Impact of Binary Gender Budget on Transgender Lives in India

Final project
Year of publication:
Supervisors: Jón Ingvar Kjaran
India, NALSA Judgement 2014, Transgender/Third gender, Binary Gender Budget


The National Legal Service Authority (NALSA) judgement by Supreme court of India in 2014, legally recognized the existence of non-binary gender identities as a third gender category and granted them fundamental rights of equality and freedom as Indian citizen. The judgement used third gender as an umbrella term for transgenders, hijra, intersex, Kinnar, and Aravanis gender identities who may or may not have sex reassignment surgery. It directed central and state governments to take proactive actions for integration and protection of third gendered people within society. 
    Unfortunately, the process of integration is slow, lacks budgets, and gender mainstreaming policy framework still sees gender identities in binaries. There is no accurate data due to the invisibility of third gender/ transgender in census except for 2011, which hinders access to basic human rights and resources. India, as part of gender mainstreaming and commitment to sustainable development goals, uses gender budgeting tools and ensures that it is part of the national budget rather than a stand-alone component.
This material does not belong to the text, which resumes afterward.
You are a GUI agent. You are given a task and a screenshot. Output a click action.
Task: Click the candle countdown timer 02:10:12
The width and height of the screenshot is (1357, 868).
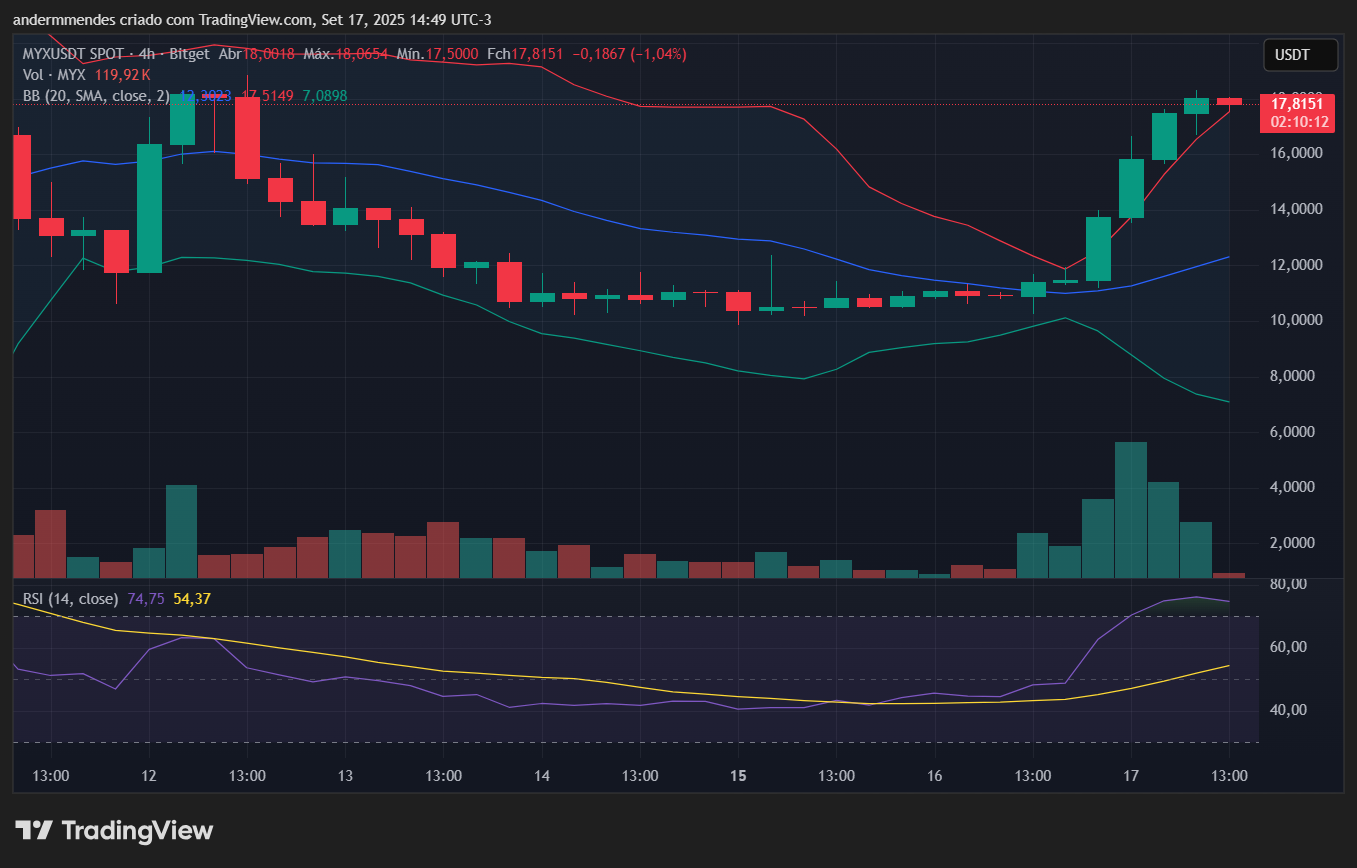coord(1299,122)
    This essay explores how the heteronormative concept of gender is institutionalised in Indian Institutional structures. It brings forth the concept of women’s empowerment as a default for gender equality and the adverse effects of practicing gender in binary. Using gender budgeting as a driver of change, it recommends the concept of gender budgeting beyond binaries as a pathway for enabling transgendered people’s access to their basic rights of education, health, and livelihood. It hopes to influence simple yet effective changes in the narrative of Indian Union Budget Statement 13.